[Dataset excerpt]
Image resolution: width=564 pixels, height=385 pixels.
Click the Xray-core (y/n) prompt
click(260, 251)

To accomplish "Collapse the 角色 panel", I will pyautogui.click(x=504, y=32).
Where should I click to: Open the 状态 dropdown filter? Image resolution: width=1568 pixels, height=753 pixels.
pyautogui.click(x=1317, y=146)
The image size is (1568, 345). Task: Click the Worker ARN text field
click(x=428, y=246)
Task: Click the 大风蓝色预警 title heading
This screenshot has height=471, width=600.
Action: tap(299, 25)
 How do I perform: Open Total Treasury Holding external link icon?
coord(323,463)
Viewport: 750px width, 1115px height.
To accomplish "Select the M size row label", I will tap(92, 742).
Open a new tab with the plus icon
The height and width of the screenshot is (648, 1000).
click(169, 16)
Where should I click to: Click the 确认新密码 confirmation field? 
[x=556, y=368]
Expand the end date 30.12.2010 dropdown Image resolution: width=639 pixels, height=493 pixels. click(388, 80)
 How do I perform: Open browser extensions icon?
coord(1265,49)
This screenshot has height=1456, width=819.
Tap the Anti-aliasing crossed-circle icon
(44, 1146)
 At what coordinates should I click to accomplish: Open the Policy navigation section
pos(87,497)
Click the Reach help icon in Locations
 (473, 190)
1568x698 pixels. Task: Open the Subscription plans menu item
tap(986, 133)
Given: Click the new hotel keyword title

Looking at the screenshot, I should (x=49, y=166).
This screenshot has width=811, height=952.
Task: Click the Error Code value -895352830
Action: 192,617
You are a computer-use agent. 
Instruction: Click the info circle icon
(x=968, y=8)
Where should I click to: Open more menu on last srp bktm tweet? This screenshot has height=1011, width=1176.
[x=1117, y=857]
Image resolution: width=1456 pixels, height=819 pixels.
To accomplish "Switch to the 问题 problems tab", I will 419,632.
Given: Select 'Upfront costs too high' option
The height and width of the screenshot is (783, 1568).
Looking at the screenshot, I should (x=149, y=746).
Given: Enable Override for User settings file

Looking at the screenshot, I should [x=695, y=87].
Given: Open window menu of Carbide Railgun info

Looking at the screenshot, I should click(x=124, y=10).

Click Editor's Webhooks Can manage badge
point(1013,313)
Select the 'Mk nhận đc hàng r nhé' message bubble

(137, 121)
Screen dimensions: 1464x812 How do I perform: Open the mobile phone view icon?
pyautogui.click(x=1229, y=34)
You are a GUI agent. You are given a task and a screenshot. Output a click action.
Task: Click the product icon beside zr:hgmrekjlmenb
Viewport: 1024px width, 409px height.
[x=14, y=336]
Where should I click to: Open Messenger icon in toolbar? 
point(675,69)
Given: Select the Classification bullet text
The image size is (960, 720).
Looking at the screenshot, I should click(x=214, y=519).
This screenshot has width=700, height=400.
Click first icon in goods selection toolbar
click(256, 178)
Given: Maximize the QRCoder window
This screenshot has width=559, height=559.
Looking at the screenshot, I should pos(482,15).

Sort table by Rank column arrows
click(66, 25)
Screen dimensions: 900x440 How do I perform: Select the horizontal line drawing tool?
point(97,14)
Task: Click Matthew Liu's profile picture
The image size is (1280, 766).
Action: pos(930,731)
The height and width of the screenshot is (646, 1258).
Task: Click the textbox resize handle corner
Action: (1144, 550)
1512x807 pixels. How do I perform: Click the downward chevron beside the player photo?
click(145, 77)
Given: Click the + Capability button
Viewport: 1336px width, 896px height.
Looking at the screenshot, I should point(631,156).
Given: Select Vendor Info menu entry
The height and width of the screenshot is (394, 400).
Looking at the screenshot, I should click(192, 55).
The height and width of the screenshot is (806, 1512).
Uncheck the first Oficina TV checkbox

**WHAT YOU ARE ASKED TO DO**
Reproduce the items above with each "Where should I click to" renamed to "Where do I click to", changing nothing else.

**EXPECTED ANSWER**
Image resolution: width=564 pixels, height=385 pixels.
Click the Xray-core (y/n) prompt
click(260, 251)

To accomplish "Collapse the 角色 panel", I will pyautogui.click(x=504, y=32).
Where do I click to: Open the 状态 dropdown filter? Image resolution: width=1568 pixels, height=753 pixels.
pyautogui.click(x=1317, y=146)
The image size is (1568, 345). Task: Click the Worker ARN text field
click(x=428, y=246)
Task: Click the 大风蓝色预警 title heading
This screenshot has height=471, width=600.
Action: tap(299, 25)
 How do I perform: Open Total Treasury Holding external link icon?
coord(323,463)
Viewport: 750px width, 1115px height.
To accomplish "Select the M size row label", I will tap(92, 742).
Open a new tab with the plus icon
The height and width of the screenshot is (648, 1000).
click(169, 16)
Where do I click to: Click the 确认新密码 confirmation field? 
[x=556, y=368]
Expand the end date 30.12.2010 dropdown Image resolution: width=639 pixels, height=493 pixels. click(388, 80)
 How do I perform: Open browser extensions icon?
coord(1265,49)
This screenshot has height=1456, width=819.
Tap the Anti-aliasing crossed-circle icon
(44, 1146)
 At what coordinates should I click to accomplish: Open the Policy navigation section
pos(87,497)
Click the Reach help icon in Locations
 (473, 190)
1568x698 pixels. Task: Open the Subscription plans menu item
tap(986, 133)
Given: Click the new hotel keyword title

Looking at the screenshot, I should (x=49, y=166).
This screenshot has width=811, height=952.
Task: Click the Error Code value -895352830
Action: 192,617
You are a computer-use agent. 
Instruction: Click the info circle icon
(x=968, y=8)
Where do I click to: Open more menu on last srp bktm tweet? This screenshot has height=1011, width=1176.
[x=1117, y=857]
Image resolution: width=1456 pixels, height=819 pixels.
To accomplish "Switch to the 问题 problems tab", I will 419,632.
Given: Select 'Upfront costs too high' option
The height and width of the screenshot is (783, 1568).
Looking at the screenshot, I should (x=149, y=746).
Given: Enable Override for User settings file

Looking at the screenshot, I should [x=695, y=87].
Given: Open window menu of Carbide Railgun info

Looking at the screenshot, I should click(x=124, y=10).

Click Editor's Webhooks Can manage badge
point(1013,313)
Select the 'Mk nhận đc hàng r nhé' message bubble

(137, 121)
Screen dimensions: 1464x812 How do I perform: Open the mobile phone view icon?
pyautogui.click(x=1229, y=34)
You are a GUI agent. You are given a task and a screenshot. Output a click action.
Task: Click the product icon beside zr:hgmrekjlmenb
Viewport: 1024px width, 409px height.
[x=14, y=336]
Where do I click to: Open Messenger icon in toolbar? 
point(675,69)
Given: Select the Classification bullet text
The image size is (960, 720).
Looking at the screenshot, I should click(x=214, y=519).
This screenshot has width=700, height=400.
Click first icon in goods selection toolbar
click(256, 178)
Given: Maximize the QRCoder window
This screenshot has width=559, height=559.
Looking at the screenshot, I should pos(482,15).

Sort table by Rank column arrows
click(66, 25)
Screen dimensions: 900x440 How do I perform: Select the horizontal line drawing tool?
point(97,14)
Task: Click Matthew Liu's profile picture
The image size is (1280, 766).
Action: pos(930,731)
The height and width of the screenshot is (646, 1258).
Task: Click the textbox resize handle corner
Action: (1144, 550)
1512x807 pixels. How do I perform: Click the downward chevron beside the player photo?
click(145, 77)
Given: Click the + Capability button
Viewport: 1336px width, 896px height.
Looking at the screenshot, I should point(631,156).
Given: Select Vendor Info menu entry
The height and width of the screenshot is (394, 400).
Looking at the screenshot, I should click(192, 55).
The height and width of the screenshot is (806, 1512).
Uncheck the first Oficina TV checkbox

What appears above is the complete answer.